Problem to work on
Skipping all pictures, print exactly the lines below from the one with "This screenshot has width=1294, height=924." through the final line.

(Stored data)
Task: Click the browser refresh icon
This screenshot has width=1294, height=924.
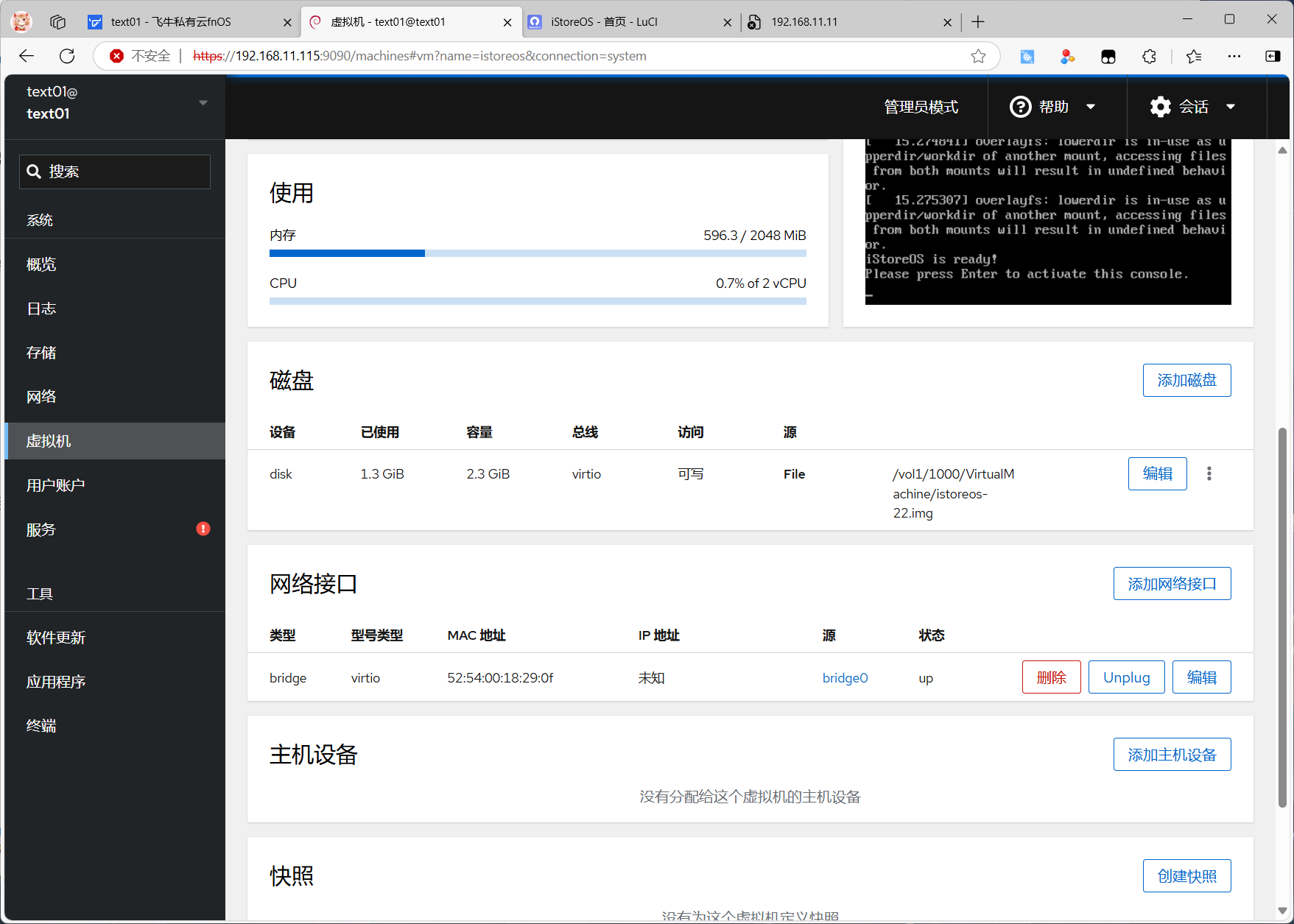Action: pyautogui.click(x=67, y=56)
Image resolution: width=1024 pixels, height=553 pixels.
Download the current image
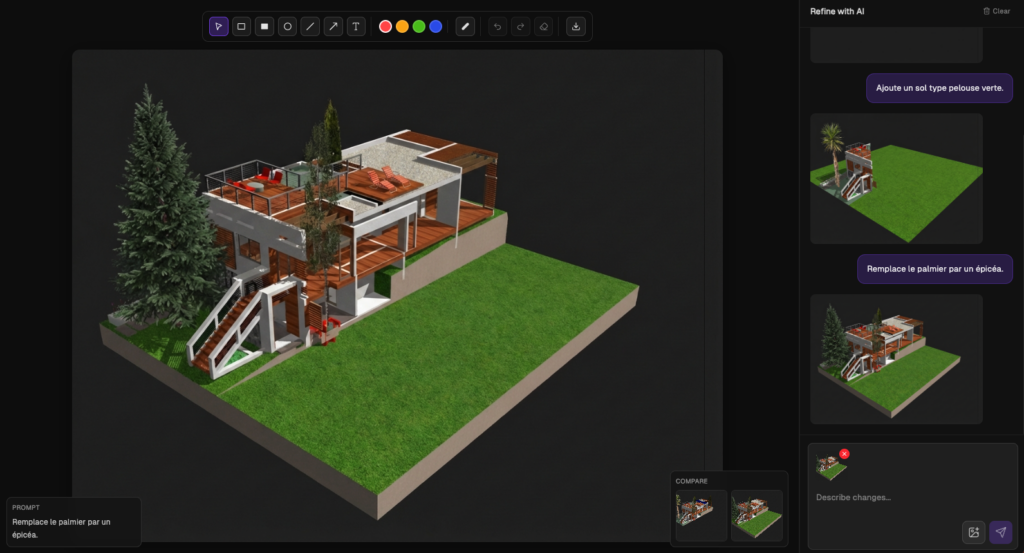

Written response
This screenshot has width=1294, height=924.
Action: pyautogui.click(x=67, y=56)
Image resolution: width=1024 pixels, height=553 pixels.
Download the current image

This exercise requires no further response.